3.1 Hallucinations, reasoning errors and biases

LLMs are probabilistic machines, not factual knowledge bases. They have no notion of "true" or "false", only "plausible". This nature creates three major types of defects that the MagicFridge QA team must identify and mitigate.

3.1.1 Hallucinations, reasoning errors and biases in generative AI

To effectively test GUS (our AI), we first need to know how to name the problems. The syllabus distinguishes three categories of defects:

1. Hallucinations

A hallucination is a response generated by the AI that is grammatically correct and confident, but factually incorrect or invented relative to reality or the provided context.

Red thread: MagicFridge

A user asks: "What are the benefits of the 'Lompon' fruit?"

GUS's response: "The Lompon is a rare citrus fruit from Southeast Asia, rich in Vitamin C and excellent for digestion."

The problem: The "Lompon" does not exist. GUS invented this fruit entirely because the name sounded plausible. This is a pure hallucination.

2. Reasoning errors

Unlike hallucinations (which are knowledge errors), reasoning errors occur when the AI fails to follow logic, mathematics, or a sequence of steps, even if the starting data is correct.

Red thread: MagicFridge

Prompt: "I have 3 eggs. The recipe requires 4. How many am I missing?"

GUS's response: "You are missing 2 eggs."

The problem: The AI failed a simple subtraction (4 - 3). This is a critical risk for a culinary application where proportions determine the success of the dish.

3. Biases

Biases stem from training data. If the AI learned from a volume of data containing cultural or social stereotypes, it will reproduce these patterns, favoring certain responses over others.

Red thread: MagicFridge

Prompt: "Generate an image of a starred chef preparing a meal."

AI Response: GUS consistently generates images of white men of a certain age.

The problem: This is a representation bias. The AI ignores diversity (women, other ethnicities) because its training data statistically associated "Chef" with "Man".
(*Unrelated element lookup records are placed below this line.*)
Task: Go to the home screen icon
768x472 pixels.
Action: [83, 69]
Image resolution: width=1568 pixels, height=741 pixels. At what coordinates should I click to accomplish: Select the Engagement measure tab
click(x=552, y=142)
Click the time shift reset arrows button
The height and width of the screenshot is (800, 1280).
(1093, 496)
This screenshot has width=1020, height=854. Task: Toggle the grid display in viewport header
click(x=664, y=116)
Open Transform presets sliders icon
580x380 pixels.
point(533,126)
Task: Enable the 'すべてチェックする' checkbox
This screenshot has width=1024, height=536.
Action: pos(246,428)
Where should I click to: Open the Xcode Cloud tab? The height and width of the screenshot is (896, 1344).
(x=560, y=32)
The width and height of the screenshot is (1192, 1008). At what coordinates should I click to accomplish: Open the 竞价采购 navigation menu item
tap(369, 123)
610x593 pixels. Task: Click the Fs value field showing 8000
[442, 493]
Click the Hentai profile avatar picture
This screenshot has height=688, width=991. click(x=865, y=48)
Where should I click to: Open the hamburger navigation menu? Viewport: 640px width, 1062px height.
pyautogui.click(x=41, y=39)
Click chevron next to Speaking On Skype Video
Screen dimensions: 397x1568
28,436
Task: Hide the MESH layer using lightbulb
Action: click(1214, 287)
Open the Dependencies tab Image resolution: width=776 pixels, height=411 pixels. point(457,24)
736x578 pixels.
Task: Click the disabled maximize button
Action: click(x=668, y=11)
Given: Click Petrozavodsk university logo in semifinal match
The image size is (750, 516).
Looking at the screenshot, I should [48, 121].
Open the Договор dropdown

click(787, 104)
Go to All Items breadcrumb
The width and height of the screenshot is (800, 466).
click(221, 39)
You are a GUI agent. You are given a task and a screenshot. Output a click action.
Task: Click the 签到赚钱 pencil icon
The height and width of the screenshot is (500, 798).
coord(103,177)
3.1.2 Identify these defects in LLM output

How can the tester spot these errors? Several methods are available to her:

Cross-verification: Compare the AI's response with a reliable source of truth (documentation, specifications).
Domain expertise consultation: Engage experts to validate the accuracy of the generated content.
Consistency checks: Verify if the AI contradicts itself within the same conversation.
Logical validation: Review the AI's chain of thought to spot logical leaps.
Output testing: Beyond simple review, this involves concretely executing the scripts or test cases generated by the AI on the target application. This step allows for technical validation of the output: if the script fails execution, the reasoning error is confirmed.
Bias detection: This consists of verifying that generated synthetic data is fair and representative of the diversity of real users. It also involves checking that the AI does not favor certain test types (e.g., functional) at the expense of other critical aspects like security or accessibility.

3.1.3 Mitigation techniques

Once the risk is identified, the tester must propose solutions to reduce the frequency of these defects. Prompt engineering plays a key role here.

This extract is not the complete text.